== ACTIVITY ==
Reproduce, without any change, the span of lines from the opening of the records below to the line containing "Open dropdown arrow next to Сохранить", inclusive.

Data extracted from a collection
+ + + + +

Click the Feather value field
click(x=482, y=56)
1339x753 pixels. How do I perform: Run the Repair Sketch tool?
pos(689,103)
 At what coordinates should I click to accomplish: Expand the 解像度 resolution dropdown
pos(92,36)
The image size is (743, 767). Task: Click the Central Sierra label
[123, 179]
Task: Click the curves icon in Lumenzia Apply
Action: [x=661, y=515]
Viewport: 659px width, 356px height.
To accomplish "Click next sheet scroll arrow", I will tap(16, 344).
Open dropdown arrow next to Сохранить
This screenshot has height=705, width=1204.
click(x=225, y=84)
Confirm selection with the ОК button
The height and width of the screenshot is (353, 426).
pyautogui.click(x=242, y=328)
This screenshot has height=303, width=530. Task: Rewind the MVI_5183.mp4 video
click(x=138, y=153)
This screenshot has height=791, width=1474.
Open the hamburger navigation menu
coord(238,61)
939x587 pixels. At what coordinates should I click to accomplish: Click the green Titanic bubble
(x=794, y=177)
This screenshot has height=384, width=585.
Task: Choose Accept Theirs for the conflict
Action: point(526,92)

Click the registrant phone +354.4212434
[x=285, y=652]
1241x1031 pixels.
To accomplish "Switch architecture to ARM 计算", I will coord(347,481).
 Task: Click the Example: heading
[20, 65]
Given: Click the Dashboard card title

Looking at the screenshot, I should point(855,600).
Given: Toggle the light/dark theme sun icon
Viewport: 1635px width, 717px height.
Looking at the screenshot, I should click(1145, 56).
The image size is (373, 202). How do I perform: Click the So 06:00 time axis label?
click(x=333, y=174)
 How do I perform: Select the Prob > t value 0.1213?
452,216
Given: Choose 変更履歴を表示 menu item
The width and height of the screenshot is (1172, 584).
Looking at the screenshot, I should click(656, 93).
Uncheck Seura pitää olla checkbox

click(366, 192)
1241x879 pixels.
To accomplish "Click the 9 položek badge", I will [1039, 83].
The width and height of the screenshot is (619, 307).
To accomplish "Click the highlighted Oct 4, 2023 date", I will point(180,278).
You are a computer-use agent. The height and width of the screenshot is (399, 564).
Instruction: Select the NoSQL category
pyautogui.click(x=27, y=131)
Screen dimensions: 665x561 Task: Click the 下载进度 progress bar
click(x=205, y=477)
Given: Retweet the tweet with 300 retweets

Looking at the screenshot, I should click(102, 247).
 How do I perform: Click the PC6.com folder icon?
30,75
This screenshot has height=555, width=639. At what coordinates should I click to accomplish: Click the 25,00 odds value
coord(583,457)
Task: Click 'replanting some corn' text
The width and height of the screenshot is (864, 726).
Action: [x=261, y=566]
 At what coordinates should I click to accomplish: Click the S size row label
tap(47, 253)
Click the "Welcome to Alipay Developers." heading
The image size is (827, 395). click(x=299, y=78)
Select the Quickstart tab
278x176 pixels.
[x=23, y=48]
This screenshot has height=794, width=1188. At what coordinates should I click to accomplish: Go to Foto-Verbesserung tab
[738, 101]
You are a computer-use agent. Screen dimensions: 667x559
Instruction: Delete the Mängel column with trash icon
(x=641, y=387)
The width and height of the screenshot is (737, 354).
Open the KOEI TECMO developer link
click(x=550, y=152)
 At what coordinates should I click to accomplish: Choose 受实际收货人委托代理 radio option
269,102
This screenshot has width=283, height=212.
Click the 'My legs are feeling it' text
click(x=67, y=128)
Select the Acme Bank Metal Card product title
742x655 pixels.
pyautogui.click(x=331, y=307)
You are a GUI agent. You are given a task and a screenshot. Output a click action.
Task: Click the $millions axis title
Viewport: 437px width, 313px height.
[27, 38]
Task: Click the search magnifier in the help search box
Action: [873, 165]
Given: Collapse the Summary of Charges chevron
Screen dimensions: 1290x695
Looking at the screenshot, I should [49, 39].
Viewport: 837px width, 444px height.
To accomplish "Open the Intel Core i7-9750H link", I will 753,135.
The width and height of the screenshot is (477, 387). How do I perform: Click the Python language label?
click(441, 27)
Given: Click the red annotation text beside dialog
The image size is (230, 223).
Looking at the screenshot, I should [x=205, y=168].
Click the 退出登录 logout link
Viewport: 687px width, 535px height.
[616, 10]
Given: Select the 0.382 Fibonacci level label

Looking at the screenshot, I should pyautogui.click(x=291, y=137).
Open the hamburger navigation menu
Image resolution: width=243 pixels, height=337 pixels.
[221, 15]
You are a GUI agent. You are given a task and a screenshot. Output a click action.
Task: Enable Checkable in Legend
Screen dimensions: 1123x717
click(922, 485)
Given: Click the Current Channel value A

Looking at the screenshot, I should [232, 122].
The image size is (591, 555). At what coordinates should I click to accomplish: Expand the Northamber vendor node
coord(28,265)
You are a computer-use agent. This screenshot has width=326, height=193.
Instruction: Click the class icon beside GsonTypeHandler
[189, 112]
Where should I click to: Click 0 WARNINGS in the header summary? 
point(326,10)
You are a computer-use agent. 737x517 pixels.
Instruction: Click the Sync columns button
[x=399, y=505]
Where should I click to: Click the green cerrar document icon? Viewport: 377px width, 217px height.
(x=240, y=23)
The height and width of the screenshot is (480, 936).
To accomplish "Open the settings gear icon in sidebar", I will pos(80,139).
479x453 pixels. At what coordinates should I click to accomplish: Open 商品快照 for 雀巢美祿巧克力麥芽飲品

+ + + + +

== SOLUTION BELOW ==
Click the Feather value field
click(x=482, y=56)
1339x753 pixels. How do I perform: Run the Repair Sketch tool?
pos(689,103)
 At what coordinates should I click to accomplish: Expand the 解像度 resolution dropdown
pos(92,36)
The image size is (743, 767). Task: Click the Central Sierra label
[123, 179]
Task: Click the curves icon in Lumenzia Apply
Action: [x=661, y=515]
Viewport: 659px width, 356px height.
To accomplish "Click next sheet scroll arrow", I will tap(16, 344).
Open dropdown arrow next to Сохранить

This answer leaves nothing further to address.